Dance and/as Discourse: A Writing Workshop, connecting body to mind, writing to movement
Facilitated by Peter Dickinson
In this three-week workshop, dance artists and professionals are invited to reflect on their practices, their communities, and broader social movements through the technique of writing. Adapting a template for critical reflection advanced by the visual art scholar Irit Rogoff, we will begin with some self-analysis, questioning naturalized assumptions about our own work and ways of working. Next, we will situate this analysis within our professional communities, asking how our work is or is not in dialogue with specific place-based movement aesthetics and presentation frameworks. Finally, we will expand our critical worldview still further by thinking about the ways in which our individual dance practices and our respective dance communities are not only embodied through inherited techniques, but are also embedded in the historical present—in all its fraught complexity.
Week 1: Writing the Self
In what contexts do you write about your own practice? What do you take for granted in doing so? Why might it be important to question those assumptions, or, depending on your audience (e.g. collaborators, granting bodies, presenters or an audience reading your program notes), how you formulate them? We will tease out these questions through a bit of writerly retrograde, in which you will be asked to reverse engineer a specific work, project or process.
Instructions for writing assignment 1: Take a walk/amble in your neighbourhood. Think about a recent work or project or process you have completed or participated in. What comes up for you? How does it make you feel, in your body? Where does this thinking-feeling take you, both mentally and physically? At home (or on a park bench, or while enjoying a physically distanced coffee), free write about the experience for 20-30 minutes. Reread what you’ve written and circle specific nouns and verbs that stick out to you. Use this lexicon to reconstruct a score for your dance.
Week 2: Relating Self to Field
When you think about your dance community—the people who compose it and the works composed within it—who and what do you see? Is there a common vocabulary, aesthetic or mode of presentation? If yes, what are they? If not, why not?

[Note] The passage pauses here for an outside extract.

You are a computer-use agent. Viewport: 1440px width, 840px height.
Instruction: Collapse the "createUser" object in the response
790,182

How would you position your own work in relation to other work you’re seeing in the community? If you had to describe this work to someone outside the community, what would you say?
Instructions for writing assignment 2: Take a walk/amble to a venue where you have seen a dance piece that has stayed with you—for whatever reason. Standing outside the venue, try to summon up the experience. Later, write a letter to your grandmother describing the piece, reflecting on the ways it does or does not offer opportunities to make connections to different archives and repertoires of performance in the city.

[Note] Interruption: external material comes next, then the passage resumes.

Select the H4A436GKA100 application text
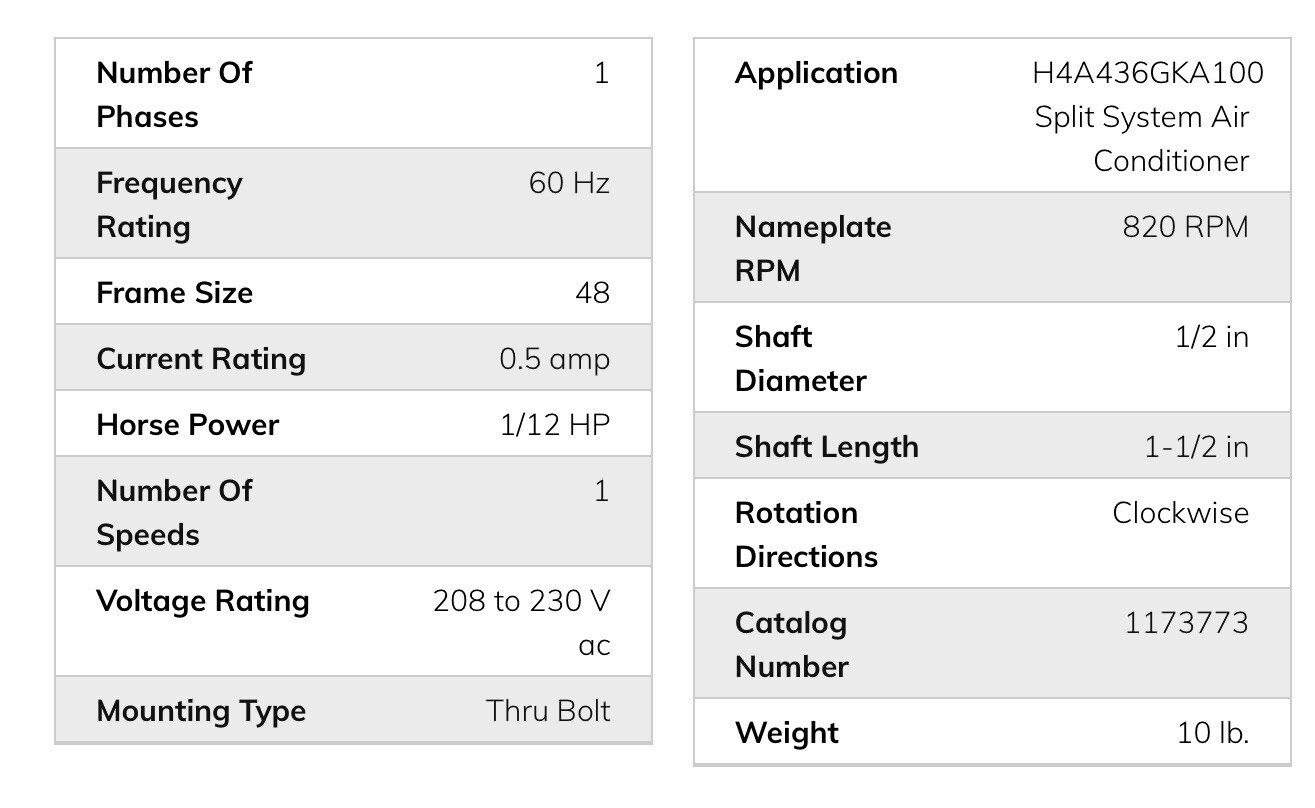This screenshot has width=1315, height=808. coord(1148,73)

Week 3: Relating Self and Field to World
In writing about dance from the inside out, why might it be important not just to connect your own work to your specific communities of practice, but also to the larger social world in which it is situated? What insights do dance and choreography give you in making connections to our present moment, from the radical arrest and stillness of pandemic lockdown to the recent Black Lives Matter protests?

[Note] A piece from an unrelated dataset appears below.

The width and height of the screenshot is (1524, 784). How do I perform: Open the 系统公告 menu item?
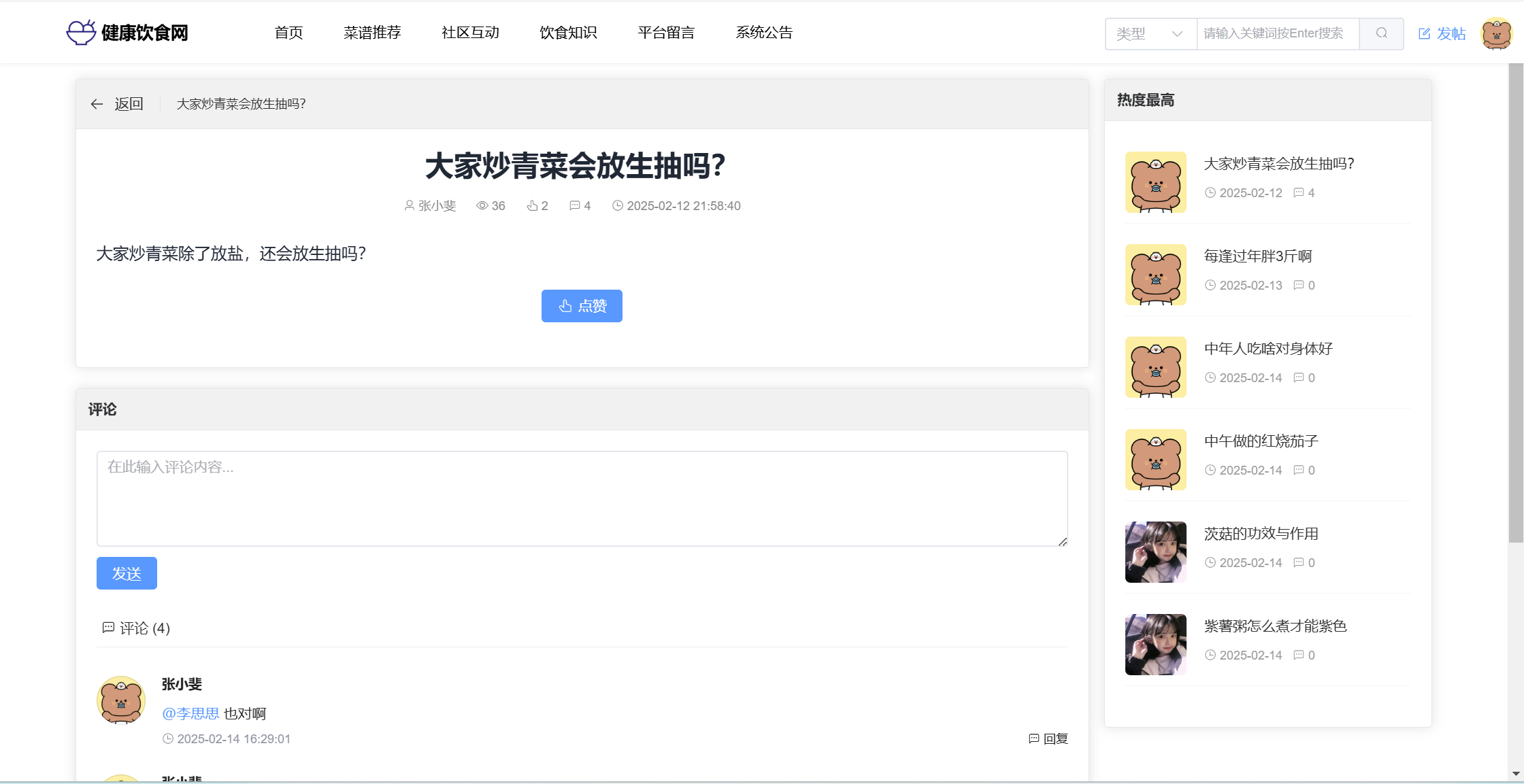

Instructions for writing assignment 3: Take a final walk/amble, but this time—and assuming local health guidelines permit—with a posse of friends/allies/peers, and either in actual or virtual solidarity with an act of political assembly in your city (e.g., maybe you join a scheduled Black Lives Matter protest march, or return to the site of a previous Idle No More round dance). What gestures do you find yourself making that implicate you in a specific social order? Transpose and develop those gestures in writing—in whatever form you choose.